Pour moi, la musique est vitale dans le processus de création.
Je ne peux pas m’en passer. C’est vrai que la
création de Cendrillon
a eu lieu avec l’Orchestre de Chambre du Pays Basque, mais on a
aussi fait beaucoup de spectacles sans. C’est plus magique avec
l’orchestre. Mais c’est aussi plus «dangereux»
pour les danseurs, car les tempi ne sont pas forcément
exactement les mêmes d’un soir à l’autre ;
cela peut s’avérer déstabilisant pour eux. Avec la
bande enregistrée, c’est «tout confort».
Lors
de la création, y avait-il eu une collaboration
particulière avec l’orchestre et le chef, Josep
Caballé Domenech?
Oui, il a d’abord assisté à plusieurs
répétitions en studio, et je lui avais communiqué
l’enregistrement (russe) que j’utilisais pour ces
séances de travail, afin qu’il en mémorise les
tempi. J’ai aussi procédé à un nombre assez
important de coupures ; je lui ai demandé son avis et son
accord, et il s’est toujours montré très
conciliant. Ça ne se passe pas toujours comme ça mais
avec Josep Domenech, la collaboration a été très
agréable.
De la même façon, la scénographie a-t-elle
donné lieu a un travail collaboratif entre vous-même, le
décorateur et le costumier? A l’origine, c’est vous
qui leur avez fourni l’idée, ou, au contraire, ce sont eux
qui sont venus vers vous avec des propositions?
Pour la scénographie, je travaille depuis vingt-sept ans avec le
même décorateur, Jorge Gallardo, qui est Chilien.
Auparavant, il résidait à Miami, mais là, il est
retourné vivre dans son pays, à Santiago.
L’éloignement complique sérieusement les choses.
Pour toutes mes créations, j’ai besoin, pour faire
travailler mon imagination, de connaître très vite
l’espace dans lequel va évoluer la danse. De ce fait,
j’ai souvent une idée assez précise de ce que
seront les décors et les costumes avant même de rencontrer
le scénographe. Lorsque nous nous voyons, nous discutons bien
sûr, et Jorge Gallardo propose des adaptations. Mais ça
concerne surtout les costumes, pour le décor, là,
j’arrive avec un projet déjà quasiment fixé.
Cela se passe souvent dans un café, en discutant. Jorge est
là avec son bloc et dessine au fil des échanges
d’idées, et moi aussi.
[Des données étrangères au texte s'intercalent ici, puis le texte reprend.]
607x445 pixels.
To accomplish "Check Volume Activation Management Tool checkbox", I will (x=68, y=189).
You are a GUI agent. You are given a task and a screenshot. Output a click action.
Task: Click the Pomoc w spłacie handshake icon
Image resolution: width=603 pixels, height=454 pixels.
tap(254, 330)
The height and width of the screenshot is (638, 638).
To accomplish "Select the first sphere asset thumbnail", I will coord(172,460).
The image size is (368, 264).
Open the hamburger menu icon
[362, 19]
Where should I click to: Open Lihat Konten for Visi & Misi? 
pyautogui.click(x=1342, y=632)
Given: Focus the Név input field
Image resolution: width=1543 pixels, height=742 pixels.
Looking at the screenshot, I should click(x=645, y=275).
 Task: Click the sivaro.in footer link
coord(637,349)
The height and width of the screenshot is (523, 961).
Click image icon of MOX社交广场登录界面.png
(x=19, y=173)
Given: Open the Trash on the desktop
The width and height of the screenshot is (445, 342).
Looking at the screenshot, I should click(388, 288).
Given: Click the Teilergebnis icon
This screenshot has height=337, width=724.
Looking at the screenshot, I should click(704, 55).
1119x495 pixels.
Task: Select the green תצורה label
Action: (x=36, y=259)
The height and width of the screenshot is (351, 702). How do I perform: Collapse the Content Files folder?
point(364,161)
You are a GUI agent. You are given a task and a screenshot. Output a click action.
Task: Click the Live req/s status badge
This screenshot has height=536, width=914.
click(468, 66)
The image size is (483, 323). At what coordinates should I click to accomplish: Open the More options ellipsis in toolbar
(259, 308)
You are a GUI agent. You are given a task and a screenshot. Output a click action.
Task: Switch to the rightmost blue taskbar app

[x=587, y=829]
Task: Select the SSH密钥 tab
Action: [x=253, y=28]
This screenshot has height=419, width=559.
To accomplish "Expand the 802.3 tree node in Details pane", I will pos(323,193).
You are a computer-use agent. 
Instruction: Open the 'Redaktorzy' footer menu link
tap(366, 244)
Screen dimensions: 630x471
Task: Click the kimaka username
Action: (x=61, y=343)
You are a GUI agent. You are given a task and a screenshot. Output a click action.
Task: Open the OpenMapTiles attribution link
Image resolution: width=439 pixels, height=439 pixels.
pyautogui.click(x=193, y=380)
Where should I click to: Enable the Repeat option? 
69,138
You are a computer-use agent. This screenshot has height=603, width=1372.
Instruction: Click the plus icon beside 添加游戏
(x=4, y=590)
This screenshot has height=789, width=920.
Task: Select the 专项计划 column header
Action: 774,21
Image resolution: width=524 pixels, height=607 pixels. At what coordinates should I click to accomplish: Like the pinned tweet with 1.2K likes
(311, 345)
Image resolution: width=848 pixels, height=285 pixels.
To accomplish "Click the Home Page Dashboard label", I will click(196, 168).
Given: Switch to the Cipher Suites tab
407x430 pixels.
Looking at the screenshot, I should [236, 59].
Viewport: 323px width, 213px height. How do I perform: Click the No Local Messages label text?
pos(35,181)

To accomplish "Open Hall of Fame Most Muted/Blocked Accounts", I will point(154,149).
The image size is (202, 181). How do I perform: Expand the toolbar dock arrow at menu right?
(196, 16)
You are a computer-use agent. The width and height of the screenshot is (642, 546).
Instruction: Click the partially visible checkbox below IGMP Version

Mais souvent, à cause du
décalage horaire, quand il vient me voir, il a du mal à
dormir, et donc, il travaille toute la nuit, et quand on se retrouve le
lendemain, ses projets ont déjà beaucoup
évolué, et ne ressemblent plus forcément à
ce qu’on avait arrêté la veille!
Vous
avez dit, un peu en forme de boutade, «Cendrillon, c’est
moi». Est-ce que cette œuvre en particulier, et de
manière plus générale, l’ensemble de vos
ballets revêtent une dimension autobiographique?
Oui, je pense qu’on ne peut pas faire sans, même si cela
n’apparaît pas immédiatement. Quand je crée
un ballet, j’ai besoin que cela ait du sens, par rapport au
public, et par rapport à moi. Il faut que je puisse nourrir
l’œuvre d’émotions personnelles, même
s’il ne s’agit pas d’en faire étalage. Je suis
quelqu’un de plutôt pudique, et je ne vais pas me
«mettre en scène». Mais j’ai besoin que mes
créations soient reliées à des
préoccupations personnelles, car sinon, ça ne marche pas.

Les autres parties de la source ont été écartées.